:: Record set ::
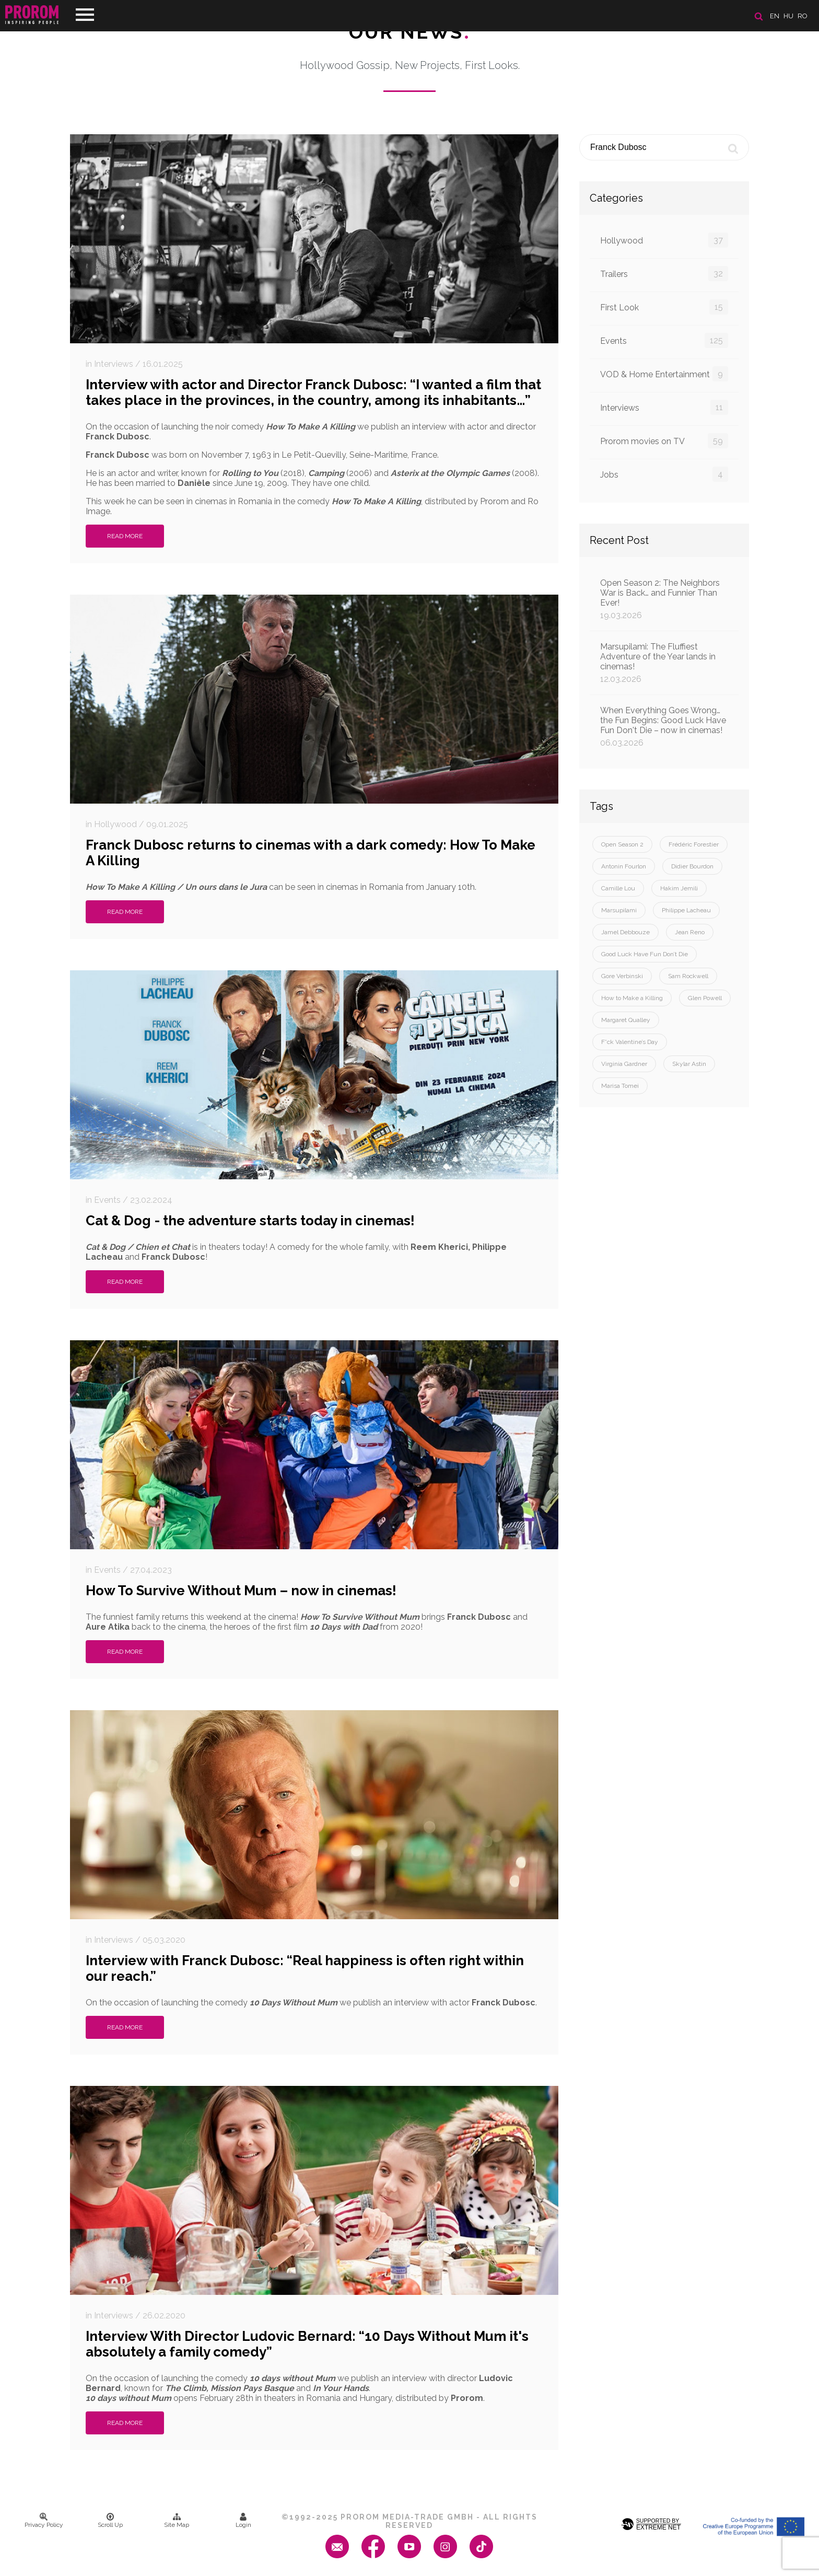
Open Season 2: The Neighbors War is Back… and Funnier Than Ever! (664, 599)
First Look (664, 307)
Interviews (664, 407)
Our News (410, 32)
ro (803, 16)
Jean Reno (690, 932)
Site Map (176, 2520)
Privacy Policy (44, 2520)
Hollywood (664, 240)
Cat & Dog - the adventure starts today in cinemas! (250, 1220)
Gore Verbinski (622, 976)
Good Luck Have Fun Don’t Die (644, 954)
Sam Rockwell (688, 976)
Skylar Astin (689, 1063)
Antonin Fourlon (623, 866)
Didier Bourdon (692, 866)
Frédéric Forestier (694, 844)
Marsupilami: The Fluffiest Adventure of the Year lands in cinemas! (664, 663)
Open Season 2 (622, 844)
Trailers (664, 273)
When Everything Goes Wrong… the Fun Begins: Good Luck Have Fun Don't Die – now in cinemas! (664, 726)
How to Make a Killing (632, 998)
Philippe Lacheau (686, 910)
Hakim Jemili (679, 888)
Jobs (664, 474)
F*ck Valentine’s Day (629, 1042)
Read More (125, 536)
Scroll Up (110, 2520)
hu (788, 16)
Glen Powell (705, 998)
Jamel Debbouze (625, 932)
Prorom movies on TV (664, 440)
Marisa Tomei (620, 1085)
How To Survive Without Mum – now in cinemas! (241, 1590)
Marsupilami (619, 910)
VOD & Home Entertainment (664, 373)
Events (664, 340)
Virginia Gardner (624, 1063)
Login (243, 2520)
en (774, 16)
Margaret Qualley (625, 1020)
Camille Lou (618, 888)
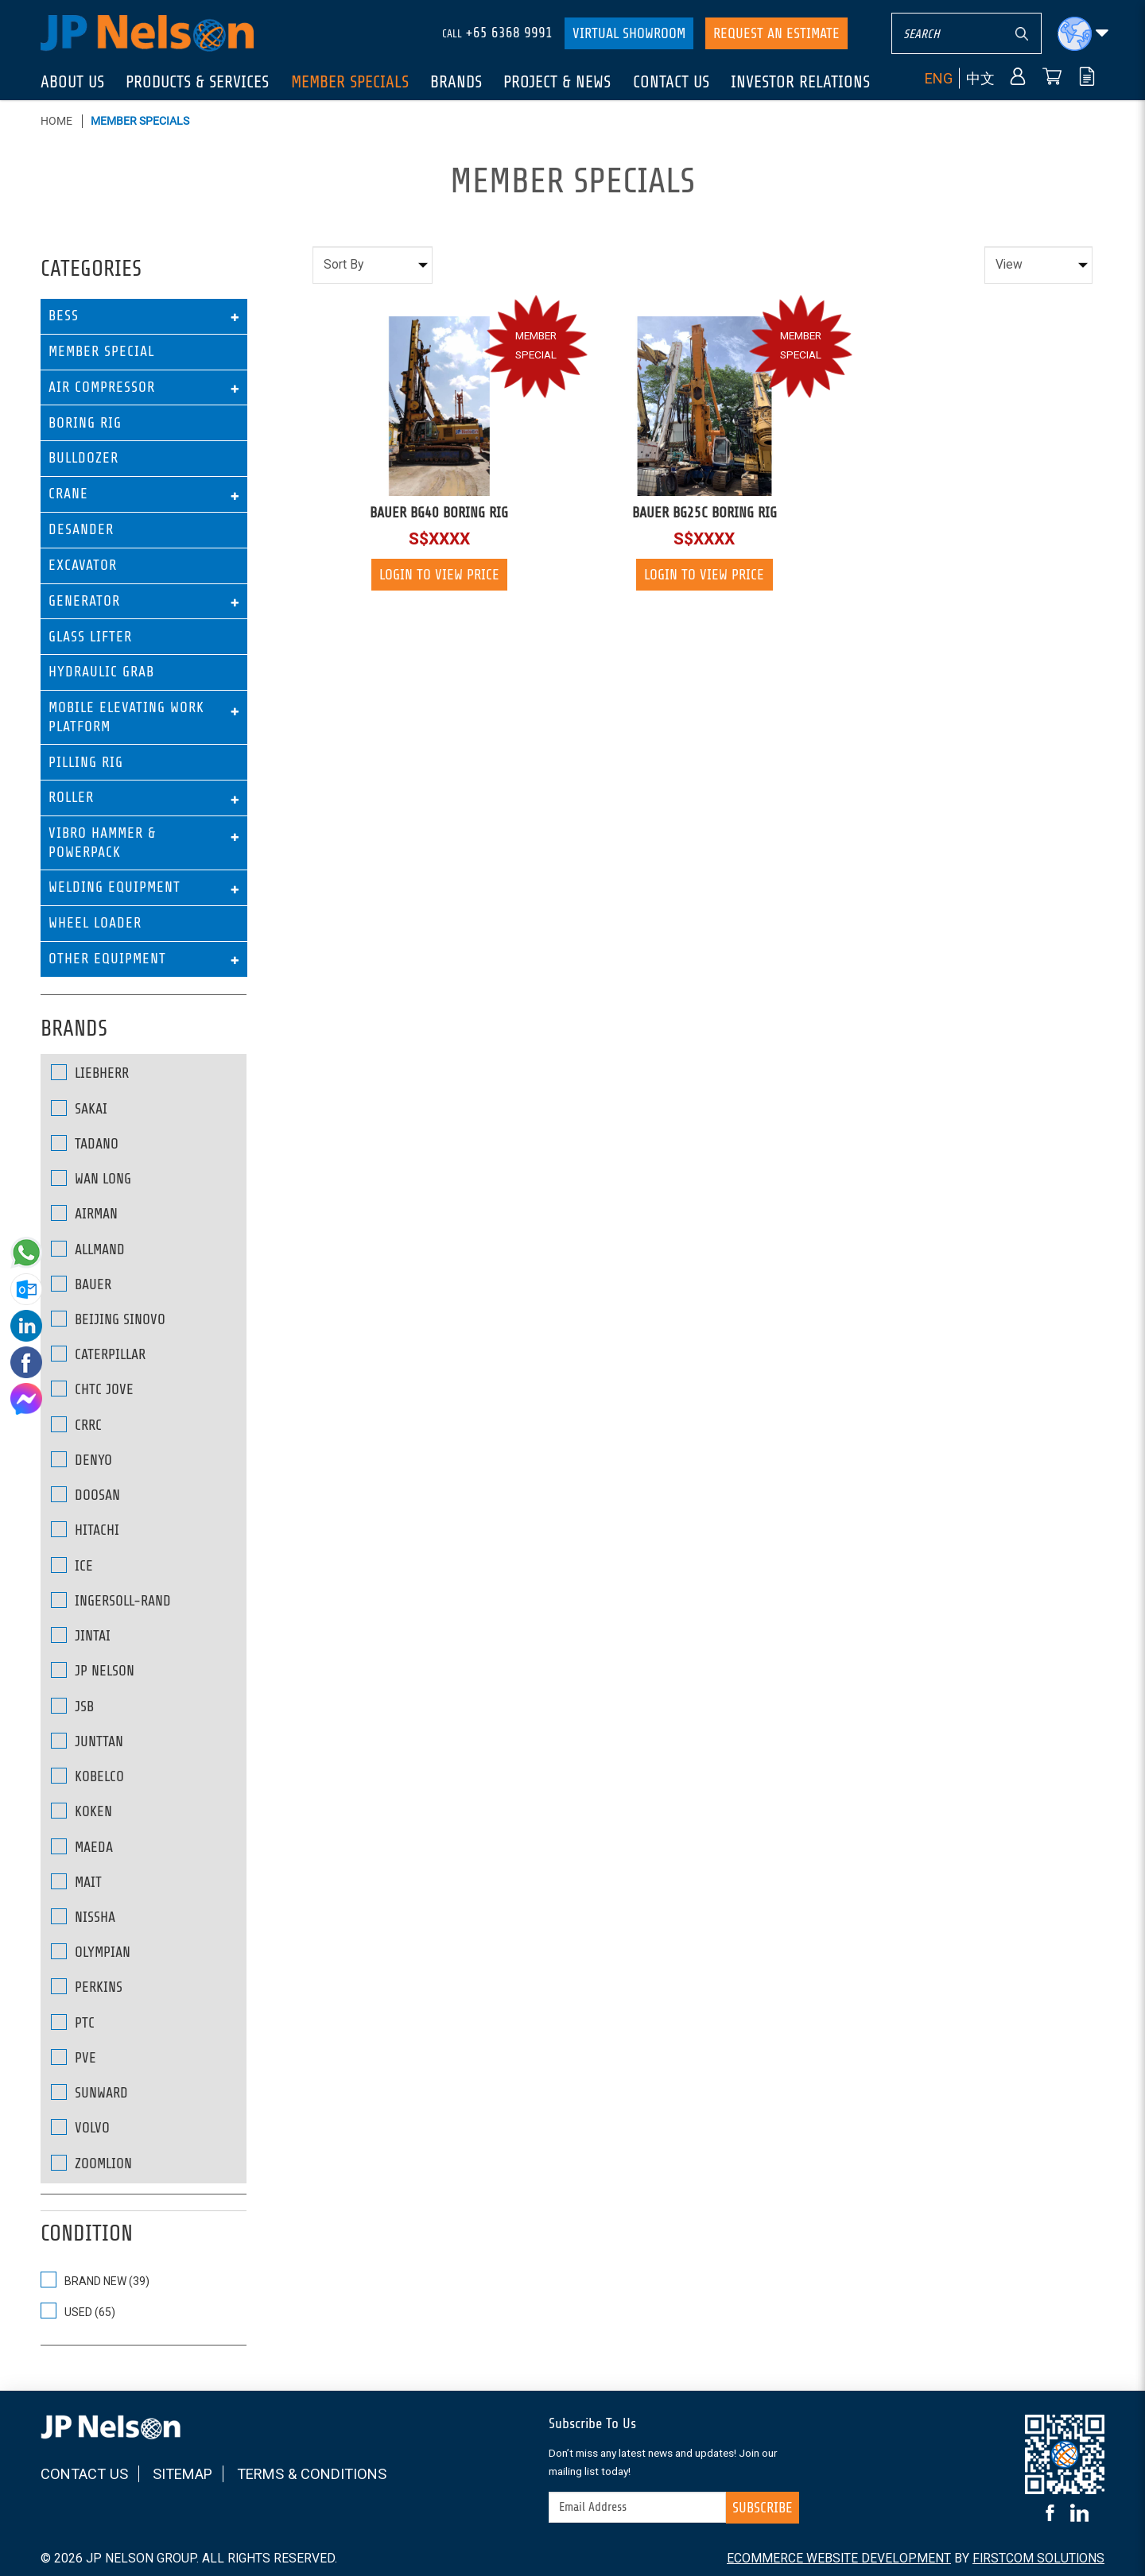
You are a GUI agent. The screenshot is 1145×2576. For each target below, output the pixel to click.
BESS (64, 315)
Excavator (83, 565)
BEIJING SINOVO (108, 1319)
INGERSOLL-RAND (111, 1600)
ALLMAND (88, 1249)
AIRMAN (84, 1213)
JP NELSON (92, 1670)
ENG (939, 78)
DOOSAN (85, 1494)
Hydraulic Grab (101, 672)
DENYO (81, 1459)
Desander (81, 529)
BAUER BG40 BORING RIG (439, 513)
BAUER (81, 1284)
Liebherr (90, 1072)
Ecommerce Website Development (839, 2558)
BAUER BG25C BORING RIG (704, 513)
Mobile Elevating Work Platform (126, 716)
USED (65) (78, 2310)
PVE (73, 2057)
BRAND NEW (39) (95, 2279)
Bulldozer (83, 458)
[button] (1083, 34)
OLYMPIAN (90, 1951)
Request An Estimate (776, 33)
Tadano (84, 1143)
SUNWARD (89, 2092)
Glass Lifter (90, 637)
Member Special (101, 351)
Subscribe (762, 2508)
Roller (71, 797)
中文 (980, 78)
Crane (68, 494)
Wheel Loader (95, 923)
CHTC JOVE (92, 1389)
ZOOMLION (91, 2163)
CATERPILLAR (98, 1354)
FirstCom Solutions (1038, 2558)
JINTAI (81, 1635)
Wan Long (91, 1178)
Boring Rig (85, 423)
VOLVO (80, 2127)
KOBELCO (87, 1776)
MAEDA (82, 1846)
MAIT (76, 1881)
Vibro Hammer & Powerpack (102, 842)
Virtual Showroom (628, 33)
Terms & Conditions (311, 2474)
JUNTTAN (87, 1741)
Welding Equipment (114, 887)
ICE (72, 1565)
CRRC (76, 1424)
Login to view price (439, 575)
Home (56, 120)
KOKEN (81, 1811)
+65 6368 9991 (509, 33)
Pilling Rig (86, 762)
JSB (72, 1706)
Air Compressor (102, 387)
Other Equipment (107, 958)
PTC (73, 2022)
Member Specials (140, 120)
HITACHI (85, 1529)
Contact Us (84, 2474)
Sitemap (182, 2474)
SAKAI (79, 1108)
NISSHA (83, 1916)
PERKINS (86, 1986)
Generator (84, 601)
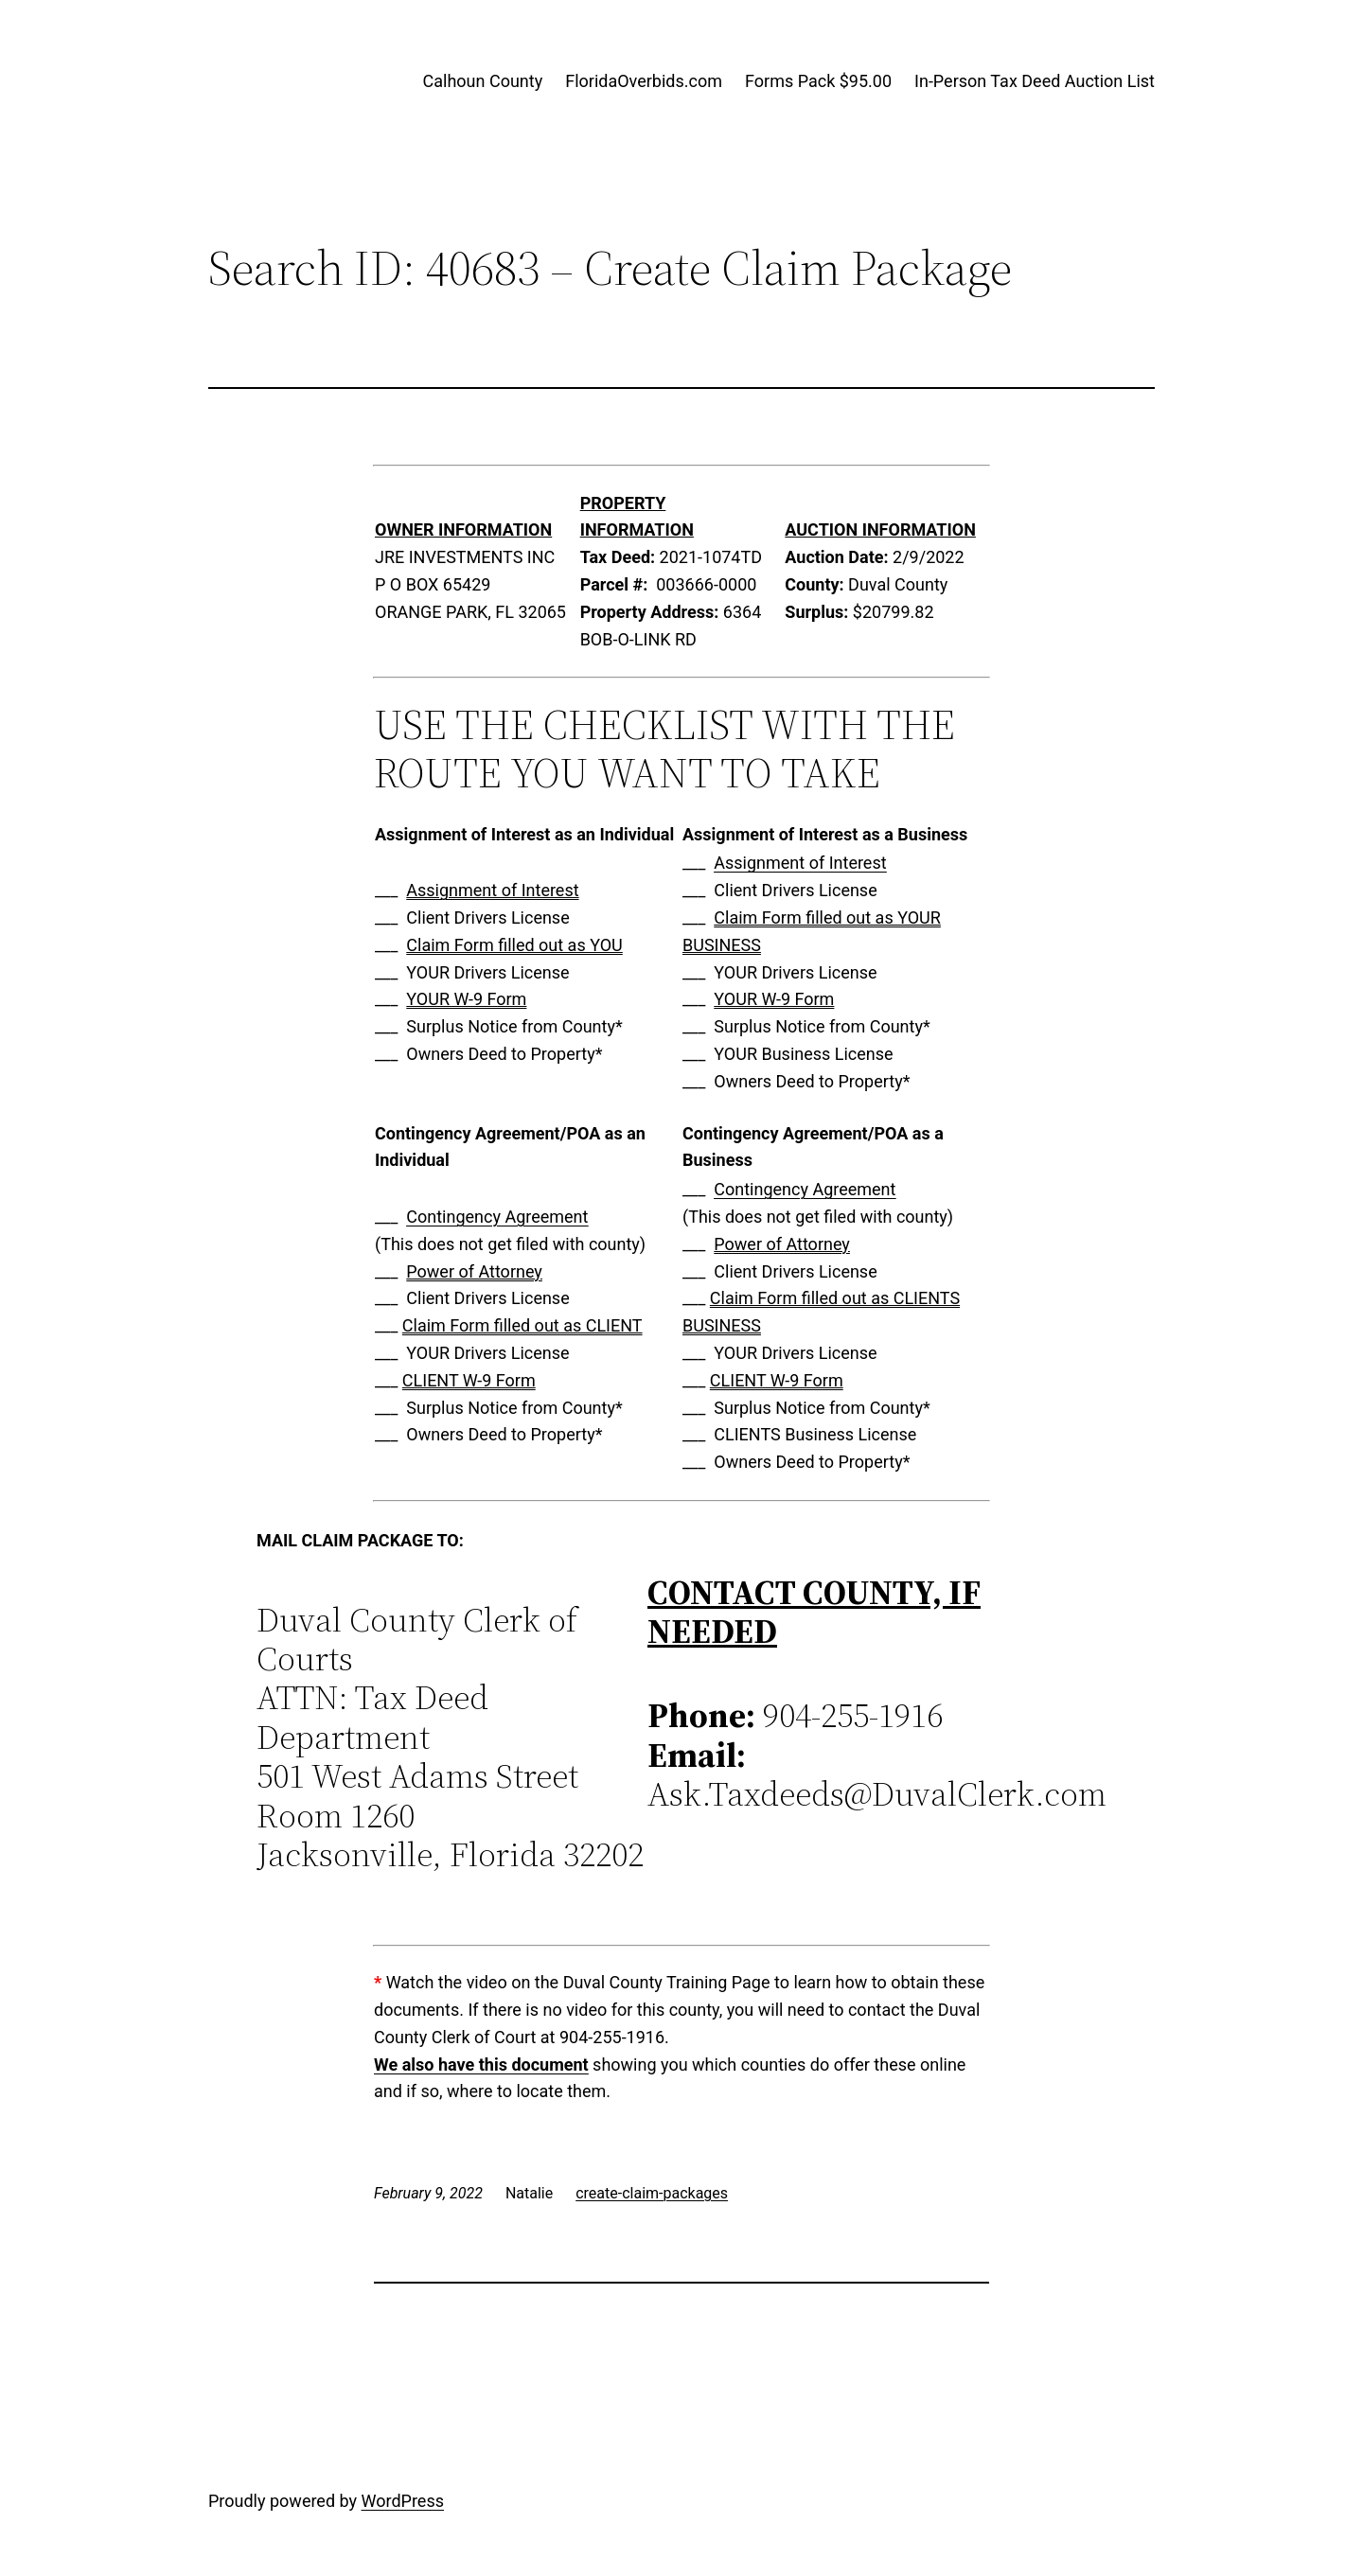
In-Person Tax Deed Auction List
:::
Description of the task:
Arrange the rows above, from the start of the rows through the line with "Good Luck Have Fun Don’t Die (644, 954)", as a two-column CSV with the columns "text" and "coordinates". Put each field in quotes, turn any line breaks into spaces, and leave out the pictures.

Result of this task:
text,coordinates
"Open Season 2: The Neighbors War is Back… and Funnier Than Ever!","(664, 599)"
"First Look","(664, 307)"
"Interviews","(664, 407)"
"Our News","(410, 32)"
"ro","(803, 16)"
"Jean Reno","(690, 932)"
"Site Map","(176, 2520)"
"Privacy Policy","(44, 2520)"
"Hollywood","(664, 240)"
"Cat & Dog - the adventure starts today in cinemas!","(250, 1220)"
"Gore Verbinski","(622, 976)"
"Good Luck Have Fun Don’t Die","(644, 954)"